**所给节选**
########
源码解析之tensorflow构建多层前馈神经网络

本文详细解析了如何使用TensorFlow构建多层前馈神经网络,以解决经典的手写数字识别问题MNIST。通过构建图,包括2个隐藏层并应用ReLU激活函数,对28x28像素的灰度图像进行识别。

摘要生成于 C知道 ,由 DeepSeek-R1 满血版支持, 前往体验 >

这是TensorFlow的测试用例之一,本文将逐行予以解析。

本例使用手写数字识别MNIST,MNIST是机器学习领域的一个经典问题。指的是让机器查看一系列大小为28x28像素的手写数字灰度图像,并判断这些图像代表0-9中的哪一个数字。

  • 准备数据
# 获取参数
FLAGS, b = parser.parse_known_args()

# load data
data_sets = input_data.read_data_sets(FLAGS.input_data_dir, FLAGS.fake_data)

其中,各种参数的配置如下:

parser = argparse.ArgumentParser() # argparse是python3.*中处理参数的标准库

# 导入具体的参数
parser.add_argument(
    '--learning_rate',
    type=float,
    default=0.01,
    help='Initial learning rate.'
)
parser.add_argument(
    '--max_steps',
    type=int,
    default=2000,
    help='Number of steps to run trainer.'
)
parser.add_argument(
    '--hidden1',
    type=int,
    default=128,
    help='Number of units in hidden layer 1.'
)
parser.add_argument(
    '--hidden2',
    type=int,
    default=32,
    help='Number of units in hidden layer 2.'
)
########
**待办事项**
(1) 把节选中从“本文详细解析了如何使用Ten”到“像代表0-9中的哪一个数字。”的部分一字不改地照录下来。
(2) 根据节选回答：
(a) 文中构建的网络包括几个隐藏层？应用了哪种激活函数？
(b) MNIST中的手写数字灰度图像每张大小是多少像素？
(c) 参数--max_steps的默认值是多少？

**条目**
########
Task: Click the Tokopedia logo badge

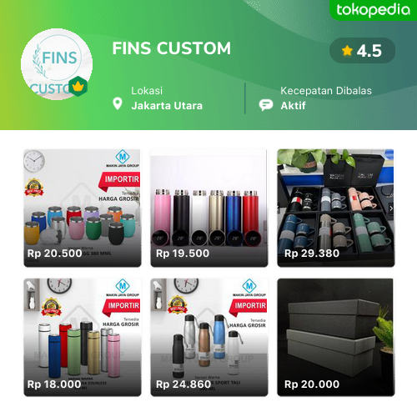Action: click(x=373, y=10)
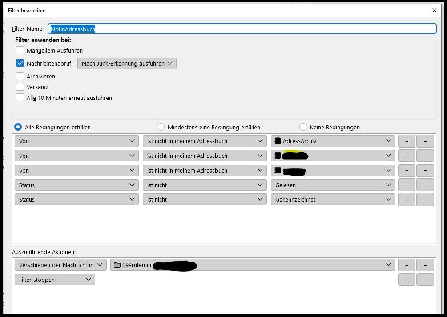Enable the Manuellem Ausführen checkbox
Viewport: 447px width, 317px height.
(x=20, y=50)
########
**各题解答**
(1)
本文详细解析了如何使用TensorFlow构建多层前馈神经网络,以解决经典的手写数字识别问题MNIST。通过构建图,包括2个隐藏层并应用ReLU激活函数,对28x28像素的灰度图像进行识别。

摘要生成于 C知道 ,由 DeepSeek-R1 满血版支持, 前往体验 >

这是TensorFlow的测试用例之一,本文将逐行予以解析。

本例使用手写数字识别MNIST,MNIST是机器学习领域的一个经典问题。指的是让机器查看一系列大小为28x28像素的手写数字灰度图像,并判断这些图像代表0-9中的哪一个数字。

(2)
(a) 2个隐藏层，应用ReLU激活函数。
(b) 28x28像素。
(c) 2000。